• THE PROBLEM:
Reproduce the entries that follow exactly. No picture should appear in the result.

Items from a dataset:
"""

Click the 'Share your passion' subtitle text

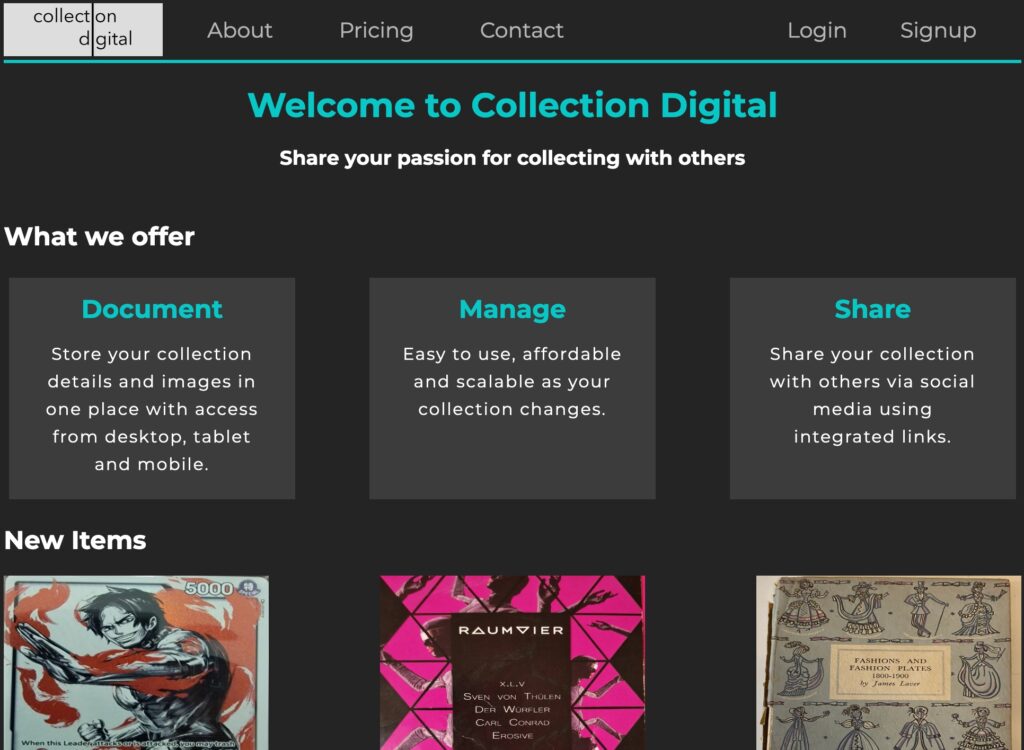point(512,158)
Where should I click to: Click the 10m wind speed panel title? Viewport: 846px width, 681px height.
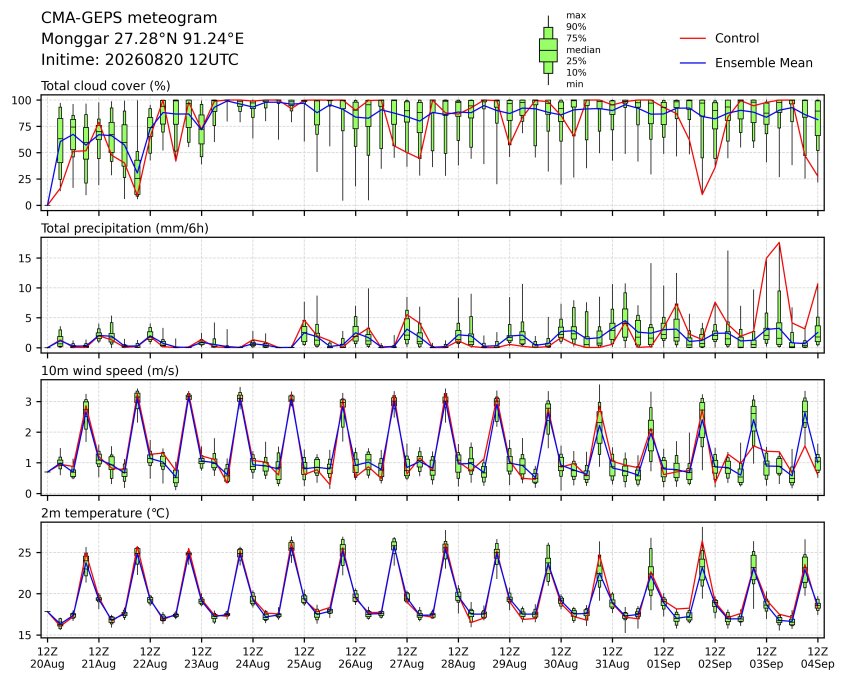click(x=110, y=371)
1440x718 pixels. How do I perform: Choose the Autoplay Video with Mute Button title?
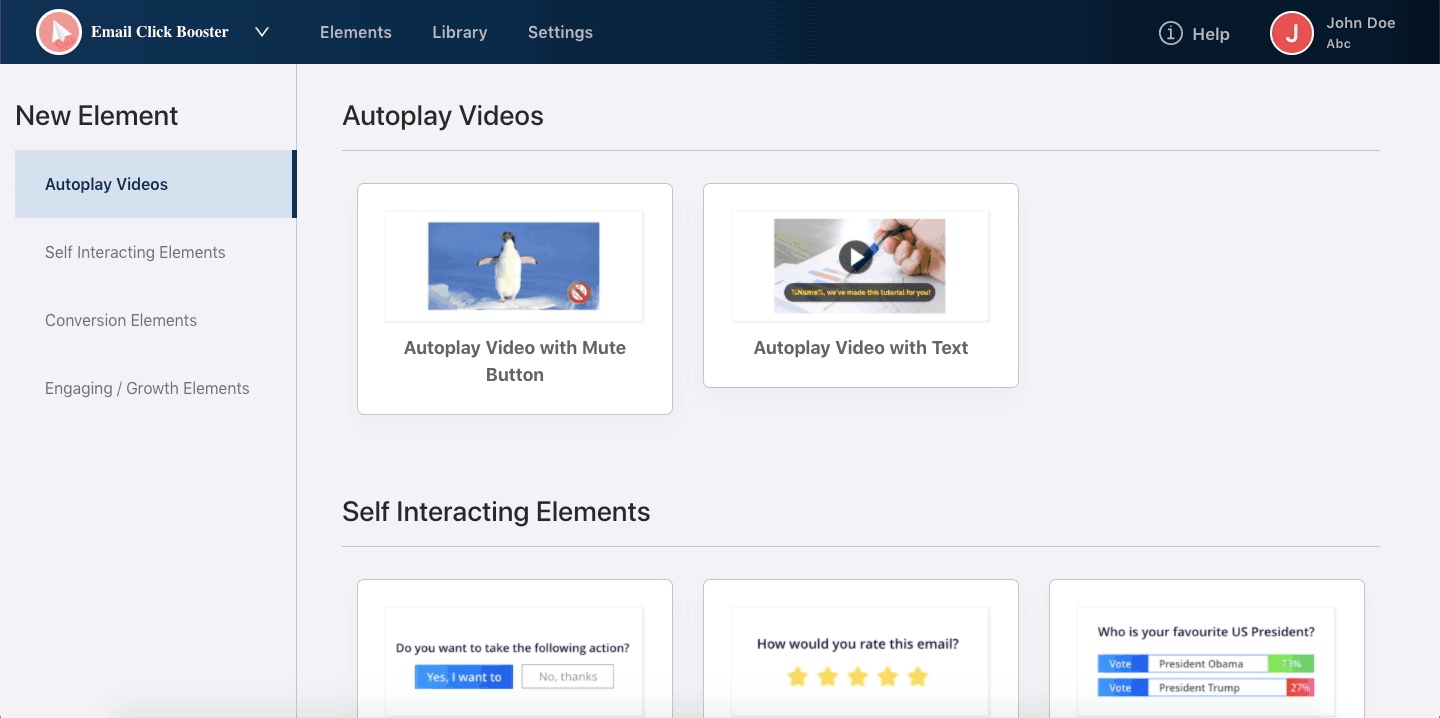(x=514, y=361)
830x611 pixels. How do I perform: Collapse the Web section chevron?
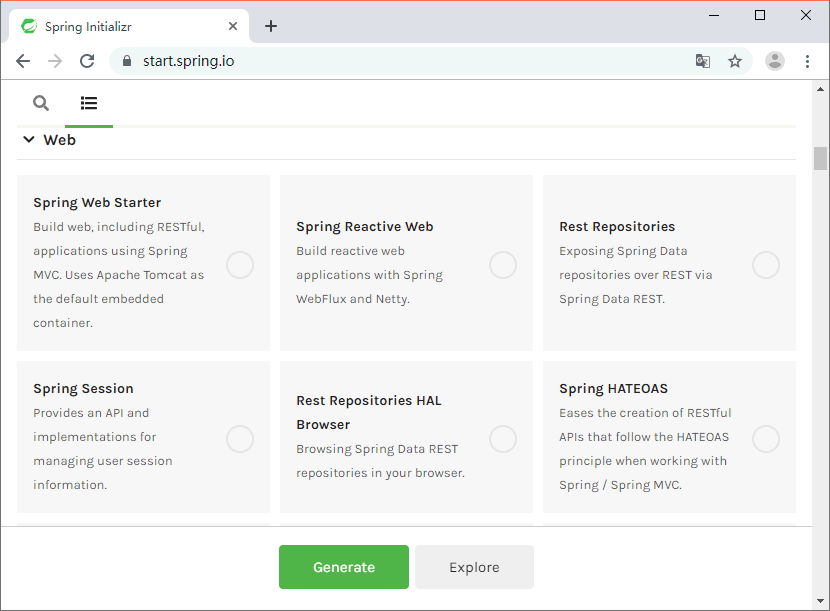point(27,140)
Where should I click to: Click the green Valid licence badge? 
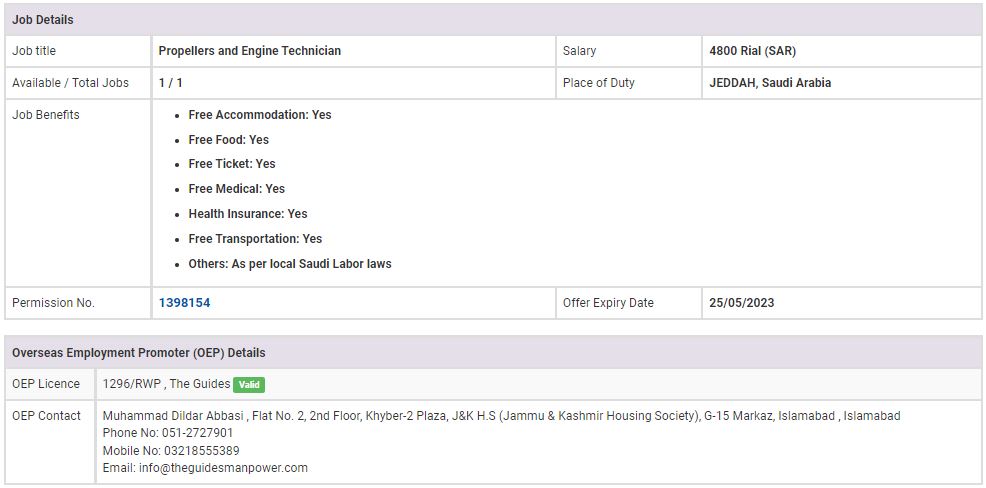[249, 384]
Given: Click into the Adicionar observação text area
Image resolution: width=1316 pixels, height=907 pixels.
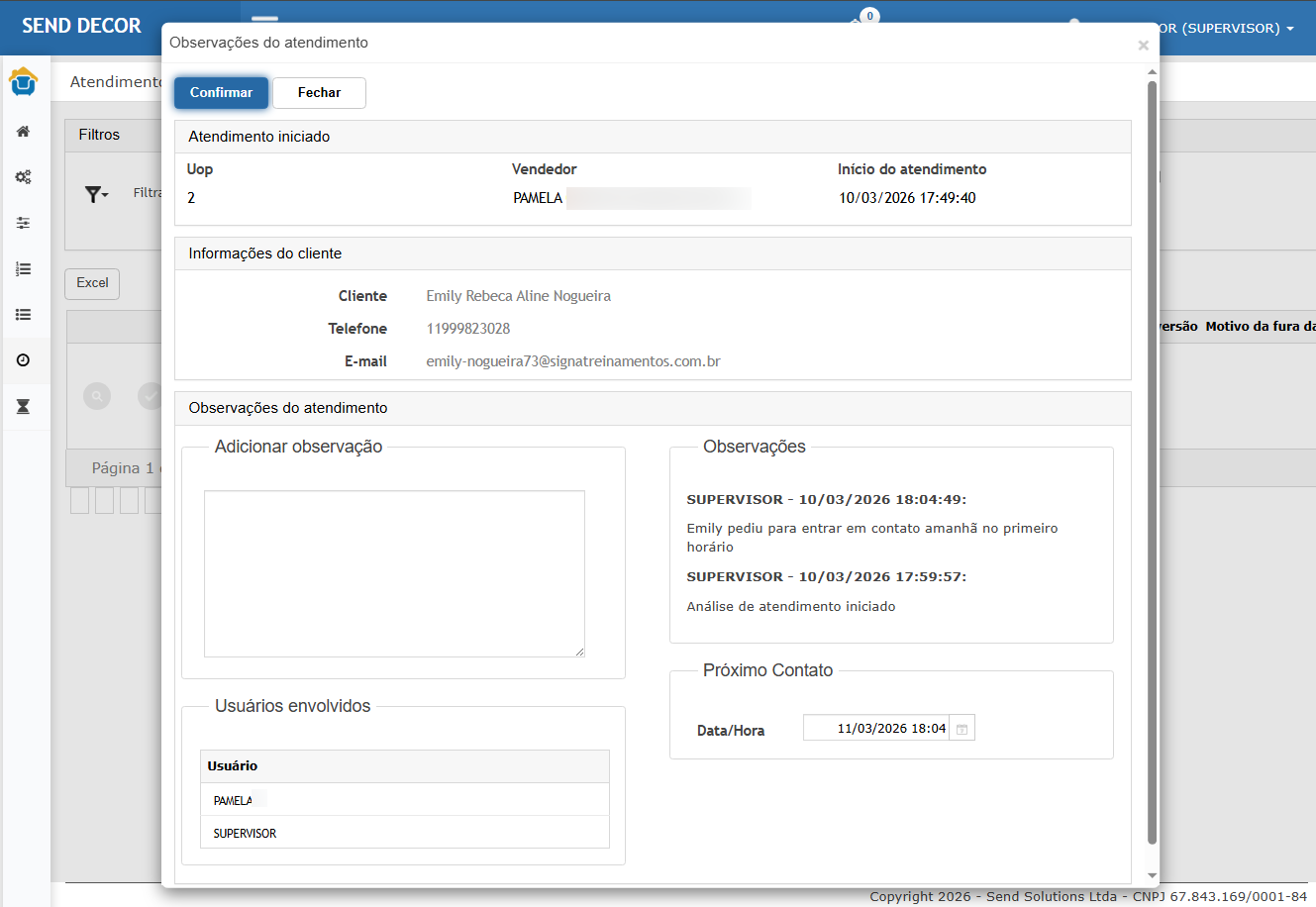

"""

• PROBLEM SOLUTION:
Click the 'Share your passion' subtitle text

point(512,158)
Where should I click to: Click the 10m wind speed panel title? Viewport: 846px width, 681px height.
click(x=110, y=371)
1440x718 pixels. How do I perform: Choose the Autoplay Video with Mute Button title?
(x=514, y=361)
830x611 pixels. How do I perform: Collapse the Web section chevron?
point(27,140)
Where should I click to: Click the green Valid licence badge? 
[249, 384]
Given: Click into the Adicionar observação text area
Image resolution: width=1316 pixels, height=907 pixels.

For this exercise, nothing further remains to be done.